Well, he used all the right words, brought children and God into the discussion, and in reality, they are in it just like the rest of us. 

There is no doubt that our planet is warming, since 2000, the whole world’s combined land and ocean surface temperature is up one full degree above the 20th century average temperature, and so far in the 21st century, every single year has had temperatures which rank among the 14 warmest in the 133 year period of record. Worldwide, 2012 was the 10th warmest year since records began in 1880 and 2012 marks the 36th consecutive year (since 1976) that the annual temperature was above the long term average. Currently the warmest year on record worldwide is 2010.
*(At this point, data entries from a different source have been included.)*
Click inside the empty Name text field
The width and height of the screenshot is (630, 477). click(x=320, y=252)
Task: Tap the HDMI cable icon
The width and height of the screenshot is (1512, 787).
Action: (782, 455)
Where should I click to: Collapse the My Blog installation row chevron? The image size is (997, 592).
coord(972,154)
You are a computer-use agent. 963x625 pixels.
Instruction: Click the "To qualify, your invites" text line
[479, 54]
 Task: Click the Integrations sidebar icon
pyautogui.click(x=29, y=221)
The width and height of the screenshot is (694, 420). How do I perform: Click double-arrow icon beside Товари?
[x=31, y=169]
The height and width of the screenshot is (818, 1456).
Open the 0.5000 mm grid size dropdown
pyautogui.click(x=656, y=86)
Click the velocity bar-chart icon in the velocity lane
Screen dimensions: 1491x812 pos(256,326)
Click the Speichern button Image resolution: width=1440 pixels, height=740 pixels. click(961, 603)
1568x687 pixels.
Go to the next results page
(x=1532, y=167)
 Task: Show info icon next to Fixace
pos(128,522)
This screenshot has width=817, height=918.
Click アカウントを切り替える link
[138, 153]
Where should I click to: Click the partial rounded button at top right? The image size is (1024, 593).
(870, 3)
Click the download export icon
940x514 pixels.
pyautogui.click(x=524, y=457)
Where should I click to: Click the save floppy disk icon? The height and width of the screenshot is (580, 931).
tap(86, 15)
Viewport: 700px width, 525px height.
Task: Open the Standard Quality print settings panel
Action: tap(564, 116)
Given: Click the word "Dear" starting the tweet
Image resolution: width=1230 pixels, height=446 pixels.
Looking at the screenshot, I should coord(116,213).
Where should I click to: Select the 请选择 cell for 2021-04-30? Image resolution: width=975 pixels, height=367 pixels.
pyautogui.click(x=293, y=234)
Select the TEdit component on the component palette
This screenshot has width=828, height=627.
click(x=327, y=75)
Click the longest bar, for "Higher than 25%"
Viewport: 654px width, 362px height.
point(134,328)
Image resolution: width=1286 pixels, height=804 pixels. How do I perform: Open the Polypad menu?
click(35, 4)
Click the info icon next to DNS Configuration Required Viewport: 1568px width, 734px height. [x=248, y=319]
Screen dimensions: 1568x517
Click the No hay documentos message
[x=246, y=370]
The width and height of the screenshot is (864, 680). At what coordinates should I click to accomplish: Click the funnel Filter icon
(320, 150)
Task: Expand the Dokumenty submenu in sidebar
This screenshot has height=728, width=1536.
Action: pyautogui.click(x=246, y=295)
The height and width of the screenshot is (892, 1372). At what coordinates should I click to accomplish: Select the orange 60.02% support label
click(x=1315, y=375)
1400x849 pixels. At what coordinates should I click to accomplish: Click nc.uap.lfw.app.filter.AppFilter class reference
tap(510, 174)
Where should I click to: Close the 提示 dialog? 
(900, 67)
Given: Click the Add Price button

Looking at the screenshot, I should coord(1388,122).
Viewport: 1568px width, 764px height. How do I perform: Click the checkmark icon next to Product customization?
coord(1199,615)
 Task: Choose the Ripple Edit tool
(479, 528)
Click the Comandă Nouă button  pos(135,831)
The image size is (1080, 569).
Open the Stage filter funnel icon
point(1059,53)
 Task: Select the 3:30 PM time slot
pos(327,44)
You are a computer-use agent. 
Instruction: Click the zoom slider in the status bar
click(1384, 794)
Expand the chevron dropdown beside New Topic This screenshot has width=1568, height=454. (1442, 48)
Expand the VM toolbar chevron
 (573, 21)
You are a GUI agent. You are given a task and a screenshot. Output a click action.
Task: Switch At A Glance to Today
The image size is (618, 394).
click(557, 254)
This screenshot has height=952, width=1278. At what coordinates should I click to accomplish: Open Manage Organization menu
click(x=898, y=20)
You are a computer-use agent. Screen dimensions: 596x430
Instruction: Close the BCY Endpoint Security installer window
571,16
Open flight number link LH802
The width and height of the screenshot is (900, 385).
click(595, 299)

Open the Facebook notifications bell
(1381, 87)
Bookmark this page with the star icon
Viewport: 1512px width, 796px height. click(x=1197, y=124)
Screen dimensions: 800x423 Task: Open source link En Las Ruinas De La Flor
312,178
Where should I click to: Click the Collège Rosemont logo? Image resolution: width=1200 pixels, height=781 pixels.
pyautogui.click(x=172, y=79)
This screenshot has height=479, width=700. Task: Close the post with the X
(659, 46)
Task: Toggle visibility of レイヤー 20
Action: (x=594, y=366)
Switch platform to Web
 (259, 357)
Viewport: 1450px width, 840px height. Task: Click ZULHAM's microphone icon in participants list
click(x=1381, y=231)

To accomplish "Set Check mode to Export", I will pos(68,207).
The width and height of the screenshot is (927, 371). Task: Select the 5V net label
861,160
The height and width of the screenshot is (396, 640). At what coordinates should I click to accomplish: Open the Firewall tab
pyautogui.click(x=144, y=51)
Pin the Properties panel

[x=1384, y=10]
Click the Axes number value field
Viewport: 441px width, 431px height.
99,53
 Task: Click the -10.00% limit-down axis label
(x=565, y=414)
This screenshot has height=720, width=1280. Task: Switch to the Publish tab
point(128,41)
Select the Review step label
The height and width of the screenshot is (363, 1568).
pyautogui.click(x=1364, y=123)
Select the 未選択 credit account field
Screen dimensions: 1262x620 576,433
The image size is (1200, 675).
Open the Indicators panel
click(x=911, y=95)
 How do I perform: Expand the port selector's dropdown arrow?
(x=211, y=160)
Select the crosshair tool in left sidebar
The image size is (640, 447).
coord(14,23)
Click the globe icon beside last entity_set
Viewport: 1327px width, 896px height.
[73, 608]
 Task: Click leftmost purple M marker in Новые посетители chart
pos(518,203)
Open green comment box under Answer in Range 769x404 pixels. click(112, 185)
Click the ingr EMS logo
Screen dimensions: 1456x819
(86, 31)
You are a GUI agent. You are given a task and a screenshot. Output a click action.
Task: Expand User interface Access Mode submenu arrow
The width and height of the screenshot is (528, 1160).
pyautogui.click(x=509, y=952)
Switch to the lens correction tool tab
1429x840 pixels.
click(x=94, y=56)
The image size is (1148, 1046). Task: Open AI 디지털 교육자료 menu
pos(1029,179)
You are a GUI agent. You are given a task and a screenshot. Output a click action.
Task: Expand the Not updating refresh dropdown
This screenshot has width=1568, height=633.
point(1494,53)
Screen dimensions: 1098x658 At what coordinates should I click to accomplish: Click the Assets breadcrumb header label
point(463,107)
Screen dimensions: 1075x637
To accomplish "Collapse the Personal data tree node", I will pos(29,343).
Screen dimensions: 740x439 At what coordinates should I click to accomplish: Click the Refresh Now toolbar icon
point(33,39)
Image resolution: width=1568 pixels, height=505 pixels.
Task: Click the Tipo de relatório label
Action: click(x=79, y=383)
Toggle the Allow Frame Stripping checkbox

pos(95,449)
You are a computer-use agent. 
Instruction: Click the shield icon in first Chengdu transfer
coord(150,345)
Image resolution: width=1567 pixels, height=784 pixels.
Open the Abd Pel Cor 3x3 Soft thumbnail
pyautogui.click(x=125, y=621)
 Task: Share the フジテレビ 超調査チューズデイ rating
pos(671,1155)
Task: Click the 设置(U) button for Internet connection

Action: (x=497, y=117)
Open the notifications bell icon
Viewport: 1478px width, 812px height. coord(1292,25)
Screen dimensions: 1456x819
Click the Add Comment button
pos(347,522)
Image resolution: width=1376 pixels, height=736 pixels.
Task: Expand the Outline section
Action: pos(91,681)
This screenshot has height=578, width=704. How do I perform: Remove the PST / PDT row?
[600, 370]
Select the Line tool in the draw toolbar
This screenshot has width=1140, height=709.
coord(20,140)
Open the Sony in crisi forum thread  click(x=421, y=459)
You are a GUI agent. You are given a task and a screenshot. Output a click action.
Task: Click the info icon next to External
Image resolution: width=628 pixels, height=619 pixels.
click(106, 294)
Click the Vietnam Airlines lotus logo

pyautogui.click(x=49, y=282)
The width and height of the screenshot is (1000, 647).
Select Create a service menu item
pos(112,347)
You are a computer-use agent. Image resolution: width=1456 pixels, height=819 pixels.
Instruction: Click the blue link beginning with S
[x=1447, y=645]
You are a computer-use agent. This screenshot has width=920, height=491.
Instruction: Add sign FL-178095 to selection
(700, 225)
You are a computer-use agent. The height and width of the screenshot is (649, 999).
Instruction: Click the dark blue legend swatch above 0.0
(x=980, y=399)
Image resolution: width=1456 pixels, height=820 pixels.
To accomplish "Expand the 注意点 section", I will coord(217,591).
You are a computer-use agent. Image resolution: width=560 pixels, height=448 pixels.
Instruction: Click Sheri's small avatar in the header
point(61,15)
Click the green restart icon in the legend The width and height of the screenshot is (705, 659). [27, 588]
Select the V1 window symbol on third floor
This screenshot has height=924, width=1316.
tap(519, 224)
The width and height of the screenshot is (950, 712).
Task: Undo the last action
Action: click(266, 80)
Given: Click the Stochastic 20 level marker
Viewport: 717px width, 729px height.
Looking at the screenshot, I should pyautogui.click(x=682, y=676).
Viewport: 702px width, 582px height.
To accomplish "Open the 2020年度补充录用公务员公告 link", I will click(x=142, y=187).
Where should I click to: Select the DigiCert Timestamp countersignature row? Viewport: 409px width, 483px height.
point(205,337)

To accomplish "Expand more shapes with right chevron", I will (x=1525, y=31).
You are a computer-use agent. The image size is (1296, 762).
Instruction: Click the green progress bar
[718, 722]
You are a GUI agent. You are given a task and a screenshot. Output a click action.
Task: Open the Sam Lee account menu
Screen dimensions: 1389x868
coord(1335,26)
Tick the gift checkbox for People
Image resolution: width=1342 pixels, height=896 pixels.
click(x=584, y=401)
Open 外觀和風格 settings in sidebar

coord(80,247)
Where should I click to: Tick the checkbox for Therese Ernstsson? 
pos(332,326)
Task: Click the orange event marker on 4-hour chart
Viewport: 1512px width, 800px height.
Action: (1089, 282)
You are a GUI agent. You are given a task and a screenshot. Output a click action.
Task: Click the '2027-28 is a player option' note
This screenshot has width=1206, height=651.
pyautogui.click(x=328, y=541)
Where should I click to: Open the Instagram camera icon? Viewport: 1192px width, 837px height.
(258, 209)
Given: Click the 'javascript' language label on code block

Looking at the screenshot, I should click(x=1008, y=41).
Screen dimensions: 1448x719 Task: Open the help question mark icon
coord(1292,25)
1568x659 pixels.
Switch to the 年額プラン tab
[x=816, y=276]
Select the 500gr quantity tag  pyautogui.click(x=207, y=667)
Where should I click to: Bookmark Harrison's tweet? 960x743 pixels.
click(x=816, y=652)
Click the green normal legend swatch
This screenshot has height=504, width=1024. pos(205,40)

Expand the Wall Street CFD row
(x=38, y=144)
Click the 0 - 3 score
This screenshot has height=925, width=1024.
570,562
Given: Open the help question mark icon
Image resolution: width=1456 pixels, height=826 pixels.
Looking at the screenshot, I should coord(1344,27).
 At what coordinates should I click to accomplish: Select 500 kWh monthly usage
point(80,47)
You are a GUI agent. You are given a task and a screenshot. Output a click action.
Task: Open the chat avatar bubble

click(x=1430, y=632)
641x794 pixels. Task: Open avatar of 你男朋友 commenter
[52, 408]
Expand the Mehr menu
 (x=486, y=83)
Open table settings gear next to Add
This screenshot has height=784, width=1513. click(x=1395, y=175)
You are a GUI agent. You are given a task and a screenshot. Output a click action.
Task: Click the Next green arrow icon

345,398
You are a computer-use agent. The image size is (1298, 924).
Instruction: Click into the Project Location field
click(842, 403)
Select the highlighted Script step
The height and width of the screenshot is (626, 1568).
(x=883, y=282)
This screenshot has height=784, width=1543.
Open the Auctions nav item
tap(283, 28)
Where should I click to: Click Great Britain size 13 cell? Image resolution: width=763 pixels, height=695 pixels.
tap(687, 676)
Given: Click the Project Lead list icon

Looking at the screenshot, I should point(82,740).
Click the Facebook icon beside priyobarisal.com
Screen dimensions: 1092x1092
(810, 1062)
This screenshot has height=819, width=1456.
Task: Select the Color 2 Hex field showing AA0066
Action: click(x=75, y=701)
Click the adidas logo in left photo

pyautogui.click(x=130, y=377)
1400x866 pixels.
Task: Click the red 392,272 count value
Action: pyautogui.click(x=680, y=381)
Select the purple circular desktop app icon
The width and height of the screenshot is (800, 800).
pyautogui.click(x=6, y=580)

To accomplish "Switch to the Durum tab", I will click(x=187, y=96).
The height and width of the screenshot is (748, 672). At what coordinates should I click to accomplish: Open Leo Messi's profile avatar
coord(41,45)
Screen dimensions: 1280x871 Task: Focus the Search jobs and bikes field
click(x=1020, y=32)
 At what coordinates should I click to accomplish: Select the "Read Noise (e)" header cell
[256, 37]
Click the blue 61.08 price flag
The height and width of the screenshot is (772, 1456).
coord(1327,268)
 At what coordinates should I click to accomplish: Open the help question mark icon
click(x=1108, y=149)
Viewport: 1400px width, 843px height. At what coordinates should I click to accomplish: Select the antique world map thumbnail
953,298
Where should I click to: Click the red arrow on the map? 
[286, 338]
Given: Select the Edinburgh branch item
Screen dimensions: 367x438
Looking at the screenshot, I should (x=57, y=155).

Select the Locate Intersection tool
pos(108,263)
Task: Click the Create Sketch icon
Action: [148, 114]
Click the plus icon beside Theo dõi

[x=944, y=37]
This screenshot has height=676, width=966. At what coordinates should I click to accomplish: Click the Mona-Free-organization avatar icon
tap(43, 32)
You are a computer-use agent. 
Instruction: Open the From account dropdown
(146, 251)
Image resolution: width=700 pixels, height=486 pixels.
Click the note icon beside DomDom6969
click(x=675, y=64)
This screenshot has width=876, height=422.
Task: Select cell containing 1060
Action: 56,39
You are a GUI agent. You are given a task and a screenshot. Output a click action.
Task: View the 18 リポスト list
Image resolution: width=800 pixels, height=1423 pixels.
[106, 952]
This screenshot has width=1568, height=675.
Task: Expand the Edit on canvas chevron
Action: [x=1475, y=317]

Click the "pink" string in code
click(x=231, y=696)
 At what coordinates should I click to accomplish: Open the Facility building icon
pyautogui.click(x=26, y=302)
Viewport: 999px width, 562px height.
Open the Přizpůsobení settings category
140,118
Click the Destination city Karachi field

Now everyone is pointing fingers at the cause or causes. I recently read a new study, published in Nature Climate Change, where researchers in Holland, the U.S. and Colombia compiled the results of 237 separate experiments from other published studies to explore the role of earthworms – that’s right earthworms – in global greenhouse gas emissions. The study said, “About 20 percent of global carbon dioxide emissions and two-thirds of nitrous oxide emissions come from soil. Emissions are produced by a number of natural biological processes involving plant roots and the microorganisms that live in the ground. The presence of worms affects how much carbon dioxide is produced in the soil and how much escapes to the atmosphere. Scientists are concerned that earthworms increase greenhouse gas emissions and that earthworm numbers are on the rise.”

So there you go. Maybe cows are off the hook now.

I agree with Florida Senator Marco Rubio, who said, “The U.S. is a country, not a planet. On the other hand, if we unilaterally impose these things on the economy, it will have a devastating impact. There has to be a cost-benefit analysis to every one of these principles people are pushing on. The benefit is difficult to justify when it’s only us doing it, no one else is doing it.” 

So the war of words goes on and the world keeps getting warmer and we keep pointing fingers.